In this Notebook example, we'll explore how the four clustering algorithms (Agglomerativet, K-means, DBSCAN, EM for GMM) learnt in the pack clusters different types of datasets. Below are the datasets that we will cluster. 

In [None]:
import numpy as np
import matplotlib.pyplot as plt
from sklearn.datasets import make_circles, make_moons, make_blobs, make_classification
from sklearn.preprocessing import StandardScaler

# Set the random seed for reproducibility
np.random.seed(0)

# Create and plot the noisy circles dataset
circles_data, circles_labels = make_circles(n_samples=1500, factor=0.5, noise=0.05)
plt.figure(figsize=(12, 4))
plt.subplot(141) # (nrows, ncols, index)
plt.scatter(circles_data[:, 0] # all the rows, first column (x)
            , circles_data[:, 1] # all the rows, second column (y)
            , c=circles_labels #  a scalar or sequence of n numbers to be mapped to colors using cmap and norm. Note as norm isn't in the parameters: By default, a linear scaling is used, mapping the lowest value to 0 and the highest to 1.
            , cmap='viridis' # Colormap instance or registered colormap name used to map scalar data to colors. 
            , s=5) # marker size
plt.title("Noisy Circles")
plt.axis('equal')

# Create and plot the noisy moons dataset
moons_data, moons_labels = make_moons(n_samples=1500, noise=0.1)
plt.subplot(142)
plt.scatter(moons_data[:, 0], moons_data[:, 1], c=moons_labels, cmap='viridis', s=5)
plt.title("Noisy Moons")
plt.axis('equal')

# Create and plot the noisy blobs dataset
blobs_data, blobs_labels = make_blobs(n_samples=1500, centers=2, cluster_std=1.0, random_state=42)
plt.subplot(143)
plt.scatter(blobs_data[:, 0], blobs_data[:, 1], c=blobs_labels, cmap='viridis', s=5)
plt.title("Noisy Blobs")
plt.axis('equal')

# Create and plot the noisy aniso dataset
aniso_data, aniso_labels = make_classification(n_samples=1500, n_features=2, n_informative=2,
                                              n_redundant=0, n_clusters_per_class=1,
                                              weights=[0.1, 0.9], flip_y=0.1, random_state=42)
plt.subplot(144)
plt.scatter(aniso_data[:, 0], aniso_data[:, 1], c=aniso_labels, cmap='viridis', s=5)
plt.title("Noisy Aniso")
plt.axis('equal')

plt.tight_layout()
plt.show()


## 1. Agglomerative Clustering
Falling under Hierarchical Clustering, this uses a bottom-top approach to group data based on distance proximity to each other –smaller distance is considered more similar. <p>
sk.learn.cluster.AgglomerativeCLustering package supports the single, complete, average and ward linkage method. In this example, we will use euclidean as the distance calculation.
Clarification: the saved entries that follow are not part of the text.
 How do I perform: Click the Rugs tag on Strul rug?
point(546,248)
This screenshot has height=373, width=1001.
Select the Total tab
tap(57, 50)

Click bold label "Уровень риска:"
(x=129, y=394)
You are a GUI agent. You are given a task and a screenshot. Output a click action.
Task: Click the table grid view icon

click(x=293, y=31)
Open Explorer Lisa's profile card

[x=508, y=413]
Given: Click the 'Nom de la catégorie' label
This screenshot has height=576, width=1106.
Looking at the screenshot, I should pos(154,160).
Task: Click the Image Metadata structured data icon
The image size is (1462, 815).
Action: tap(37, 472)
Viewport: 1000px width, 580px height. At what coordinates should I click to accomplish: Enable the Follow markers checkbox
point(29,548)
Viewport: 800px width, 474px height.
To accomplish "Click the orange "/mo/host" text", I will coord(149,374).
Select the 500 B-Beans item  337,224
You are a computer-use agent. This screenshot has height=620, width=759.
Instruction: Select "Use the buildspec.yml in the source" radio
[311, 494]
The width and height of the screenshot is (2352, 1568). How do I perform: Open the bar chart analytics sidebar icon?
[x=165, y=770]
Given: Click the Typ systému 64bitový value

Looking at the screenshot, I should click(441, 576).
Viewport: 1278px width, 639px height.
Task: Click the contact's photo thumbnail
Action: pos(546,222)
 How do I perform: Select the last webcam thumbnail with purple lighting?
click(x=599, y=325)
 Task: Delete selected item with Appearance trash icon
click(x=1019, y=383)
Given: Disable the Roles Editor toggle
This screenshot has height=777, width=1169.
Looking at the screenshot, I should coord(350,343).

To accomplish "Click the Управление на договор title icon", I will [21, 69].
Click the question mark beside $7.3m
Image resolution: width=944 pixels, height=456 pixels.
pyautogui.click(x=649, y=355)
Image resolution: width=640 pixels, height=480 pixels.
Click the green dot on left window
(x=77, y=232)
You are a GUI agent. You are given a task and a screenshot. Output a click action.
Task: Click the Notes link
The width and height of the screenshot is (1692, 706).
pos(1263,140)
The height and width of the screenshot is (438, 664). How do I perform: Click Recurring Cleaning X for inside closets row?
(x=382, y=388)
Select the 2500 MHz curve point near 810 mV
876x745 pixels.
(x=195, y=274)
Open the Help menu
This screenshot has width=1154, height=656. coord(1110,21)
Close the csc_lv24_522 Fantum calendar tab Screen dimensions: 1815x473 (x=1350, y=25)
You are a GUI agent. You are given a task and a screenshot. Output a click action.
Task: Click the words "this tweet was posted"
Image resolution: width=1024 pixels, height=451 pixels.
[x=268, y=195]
- Apply Agglomerative clustering on all 4 datasets and plot results.
- Try using different linkage methods such as simple, complete, average, ward

Hint: one example is done for you

In [None]:
# Example for one dataset
import numpy as np
import matplotlib.pyplot as plt
from sklearn.datasets import make_circles
from sklearn.cluster import AgglomerativeClustering

plt.figure(figsize=(30, 5))
plt.tight_layout(w_pad=3.0)

# Define a function to apply Agglomerative Clustering with the specified linkage method
def apply_and_plot_agglomerative(linkage, subplot):
    clustering = AgglomerativeClustering(n_clusters=2, linkage=linkage)
    agglomerative_clusters = clustering.fit_predict(circles_data)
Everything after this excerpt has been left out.